07/06/11 Portland, Ore.
Nine members of the School of Medicine faculty were recognized in 2010 by their peers for excellence in teaching. This Q&A series profiles each of the recipients and asks the question, “Why do you teach?”
June’s Q&A features Daniel Marks, MD, PhD, Associate Professor, Department of Pediatrics
Dr. Marks graduated magna cum laude from the University of Oregon in 1988 with a degree in biology and chemistry. He then entered the University of Washington where he received a Ph.D. in 1993 and an M.D. in 1995. He completed his residency in pediatrics at the University of Utah, then a fellowship in pediatric endocrinology at Oregon Health & Science University in 2001. He is currently a Scientist in the Center for the Study of Weight Regulation and Associated Disorders, and an Associate Professor in Pediatric Endocrinology at OHSU. Dr. Marks has an extensive research background and has published numerous original research manuscripts.
Q&A with Daniel Marks, MD, PhD
What first attracted you to teaching?
My father taught physics for 35 years at a small college. As I grew up I spent time hanging around the science department and attending some of his classes. Even then it was clear to me that he and his colleagues were there because they wanted to teach. He was an excellent mentor to graduate students and had a Confucian style of teaching.

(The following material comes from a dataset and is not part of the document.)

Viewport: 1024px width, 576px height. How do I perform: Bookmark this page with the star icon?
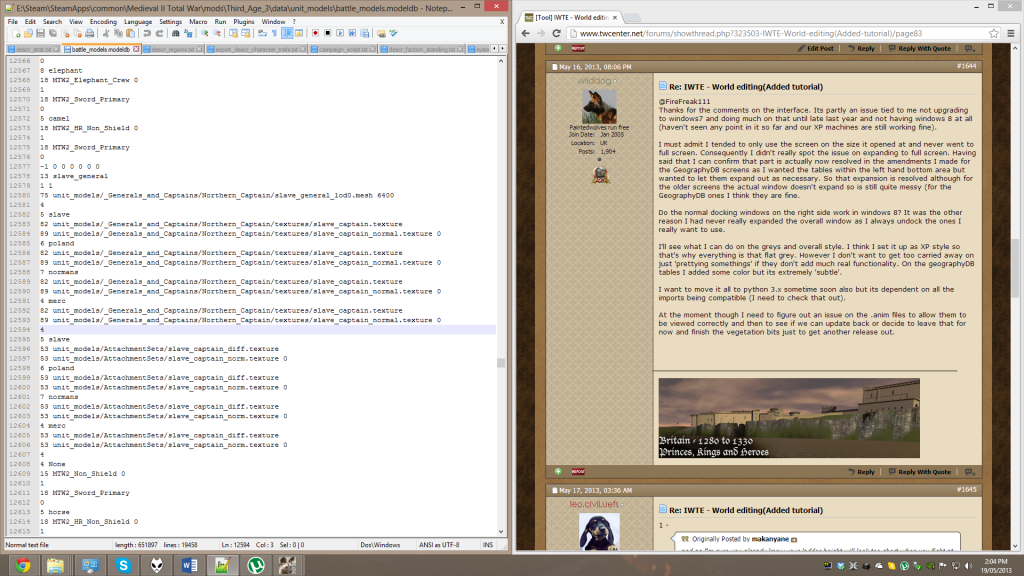point(992,32)
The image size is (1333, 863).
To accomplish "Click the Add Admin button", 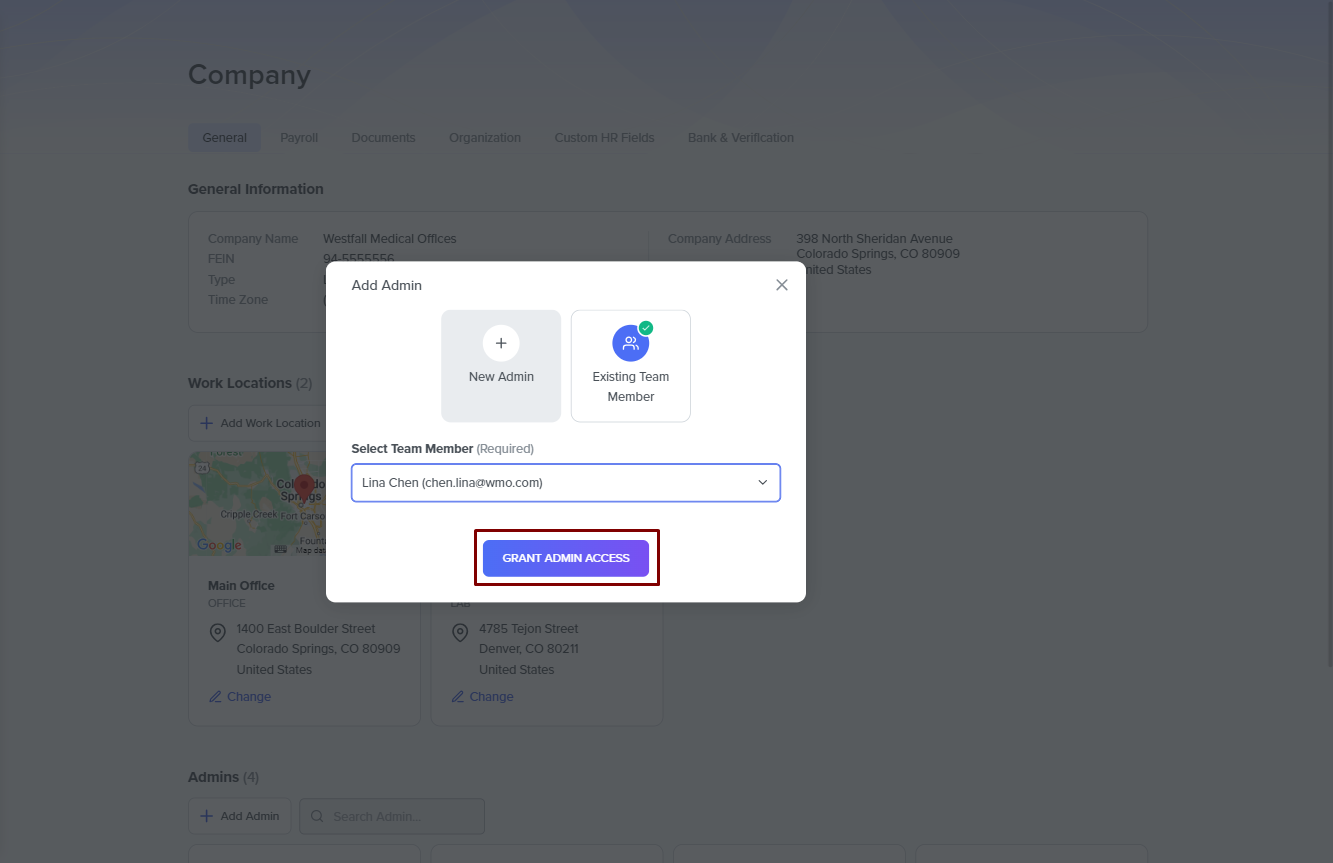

How did that play out in the classroom, and do you model your style of teaching on his?
Yes – I adopted a Confucian style also. The idea is not to overwhelm people with words. Rather than set up a forced march to get through your notes, you try to suggest a few wise things to invite discussion and provoke a response. You engage with your students rather that talk at them. When my father lectured he was so engaged that he became exhausted. For both him and me, it’s the key to helping the students learn. It’s harder on the teacher than just delivering a lecture but you have to be engaged to the point that you know if your students are getting it, or if you need to kick in some extra juice.
Are great teachers born or made?
Great teachers have to be born with an integral sense of confidence, but also be willing to make fools of themselves. As a good teacher you generally receive positive feedback and good reports and so you keep doing it – it’s a good feeling. Of course, occasionally it doesn’t go well, because there’s an element of risk in any class. As a teacher you have to have a thick skin but also take criticism as being in your best interests, not as an insult. It’s a compliment that someone has taken the time to give you feedback.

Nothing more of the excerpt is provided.